Again, appearances matter. It should go without saying, but I’ll say it anyway: your booth should look good. That’s good, not necessarily expensive. While there’s nothing wrong with a strong budget, you’re here to make money, not spend it. You don’t need the latest flat screen monitors, the best sound system, cutting-edge graphic design or a live band. You only need to look organized and clean, make proper use of color and be mindful of accessibility. For instance, if you decide on a text-heavy display, readability is key. Your literature should be visible and eye-catching to people walking by, not just those already investing their attention. Your colors should be friendly and ideally brand-specific, but not so vivid as to be distracting. Minimalism is always a safe bet, since busy visuals can get between your staff and your audience. Attendees will forgive a plain and functional booth, but clutter and visual noise will leave a bad taste and make you look sloppy.
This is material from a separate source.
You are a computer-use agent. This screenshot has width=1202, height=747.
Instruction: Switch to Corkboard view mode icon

The Experience vs. The Product
Think back to your last trade show, when you had a little time away from your booth to observe the competition or just sniff around for something interesting. What’s more memorable: the promising goods and services you might have seen on display, or the engaging, personable, human experiences you may have had? You know your product is good. If it’s not, well, turn back now and get back to the drawing board. You’re at a trade show because you have something to sell – something unique, innovative, competitive or otherwise different – and if you didn’t believe in it, you wouldn’t have come. Focus less on your product and more on the experience your booth can deliver.
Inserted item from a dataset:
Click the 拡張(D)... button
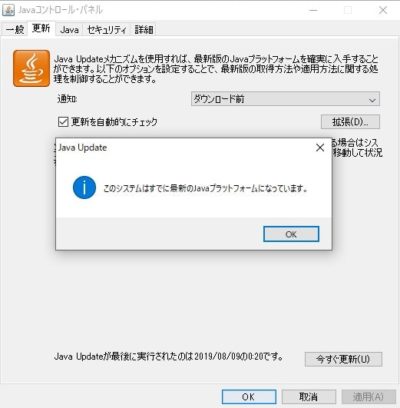The image size is (400, 408). point(350,122)
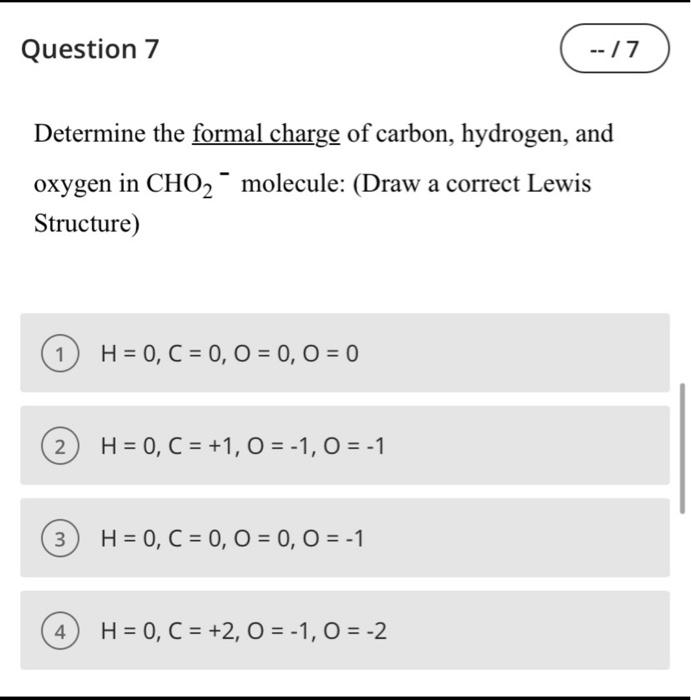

Devise presentations that invite interaction and generate some gossip. Take advantage of that charismatic A-Team you assembled and get your audience to participate in games and four-dimensional experiences that demonstrate not just your product, but also the message and emotion behind it. Whatever kind of demonstration you decide on, make sure it reinforces your brand not just at the beginning and end, but throughout its middle. It doesn’t matter if you’re selling lossless data compression or pepper mills; your brand experience is more impactful than your product, and if they remember your name, that’s one small victory.
Keep Your Audience Moving
Your team rocks, your presentation hits like a lance and ideally, your booth itself is neat and functional. You’ve got the ingredients for success. Now, you have to remember why you’re here in the first place: planting seeds and generating leads. This will be up to your staff to execute, but their performance is ultimately based on your lead, so have a system in place to manage foot traffic and maximize your potential audience. Attendees should be in-and-out but shouldn’t feel rushed; ideally, your presentation’s end should be clear, and attendees should be naturally directed to reps ready to answer any questions, clear up any misunderstandings and most importantly, record their information. This is your end goal, and making sure your booth operates smoothly and makes efficient use of time will ensure you leave the floor with a long list of contacts when it’s time to tear down.